Wrenn found a sympathetic ear.
In evaluating Principal’s denial of benefits “[u]nder the abuse of discretion standard, the proper inquiry is whether [Principal’s] decision was reasonable; i.e., supported by substantial evidence.” Fletcher-Merrit v. NorAm Energy Corp., 250 F.3d 1174, 1179 (8th Cir. 2001) (internal quotation marks and citation omitted). Thus, in order for Principal to reasonably deny S.W.’s hospital charges, substantial evidence had to support its determination that the primary focus of her hospitalization was mental health treatment, i.e., treatment designed to alter her behavior.
While there is certainly evidence that mental health treatment was one focus of S.W.’s hospitalization, we conclude there is insufficient evidence to support the determination that S.W.’s mental health was the primary focus of the hospitalization.
The case appears to be one in which the Court could have come out either way. The critical factor is whether the Court limits its consideration to the stabilization of S.W.’s medical condition or broadens consideration to include the fact that S.W. required supervision and treatment for irrational choices in view of her physical health.
Standard of Review
As noted at the outset, the case provided an opportunity for the Court to examine its standard of review jurisprudence. The opinion notes some continuing vitality in its pre-Glenn decisions, stating:
[Woo v. Deluxe Corp., 144 F.3d 1157, 1161 (8th Cir. 1998)] held a less deferential standard of review than abuse of discretion applied whenever “(1) a palpable conflict of interest or a serious procedural irregularity existed, which (2) caused a serious breach of the plan administrator’s fiduciary duty[.]” Woo, 144 F.3d at 1160.
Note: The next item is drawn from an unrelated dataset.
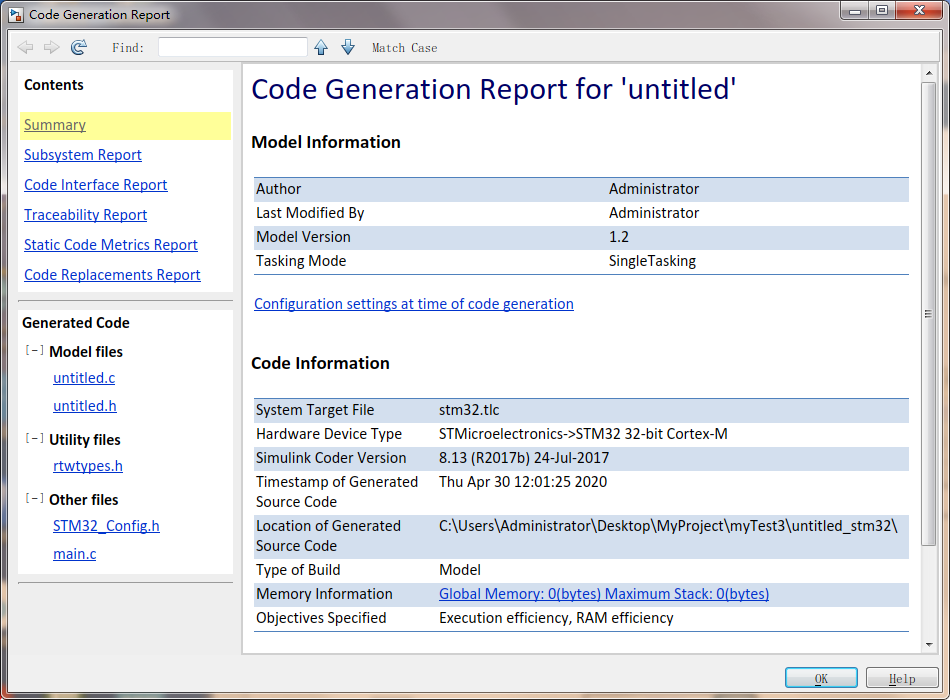Collapse the Other files section
The width and height of the screenshot is (950, 700).
34,499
After the Supreme Court’s decision in Glenn, the Woo sliding-scale approach is no longer triggered by a conflict of interest, because the Supreme Court clarified that a conflict is simply one of several factors considered under the abuse of discretion standard.
The procedural irregularity component of the Woo sliding scale approach may, however, still apply in our circuit post-Glenn. See Wakkinen v. UNUM Life Ins. Co. of Am., 531 F.3d 575, 582 (8th Cir. 2008) (stating “[w]e continue to examine [a procedural irregularity] claim under Woo“); but see Chronister v. Unum Life Ins. Co. of Am., 563 F.3d 773, 776 (8th Cir. 2009) (analyzing a procedural irregularity, i.e., a plan administrator’s failure to follow its own claims-handling procedures, as one factor under Glenn’s abuse of discretion standard).
Because we conclude Principal abused its discretion, we do not address the extent to which Glenn may have changed the procedural irregularity component of Woo’s sliding-scale approach.
The essential point – for practitioners in the Eighth Circuit, a procedural irregularity remains a point to be argued in a benefit denial case in terms of the prior case law.
Note: This would be a great case to analyze in a course or seminar about the new claims procedure rules, post-PPACA. I like the facts because the case involves an “administrative” denial (internal plan limitations) as well as a “clinical” denial (medical necessity issues), as well as use of some external review (omitted in my discussion above). Under the new rules, insureds will not be able to invoke external review of administrative denials under most states’ versions of the NAIC model act, although, inexplicably, the interim final regulations denials to external review regardless of whether administrative or clinical in the case of self-funded plans subject to the federal external review process.
That opens up the issue of whether a valid distinction really can be made between the two in a case like this anyhow or in any case where comorbidity may play a role in the disease or sickness. None of that was important to the opinion under the applicable law, of course, but the issues presented therein suggest an interesting complexity going forward as the new claims procedures go into effect.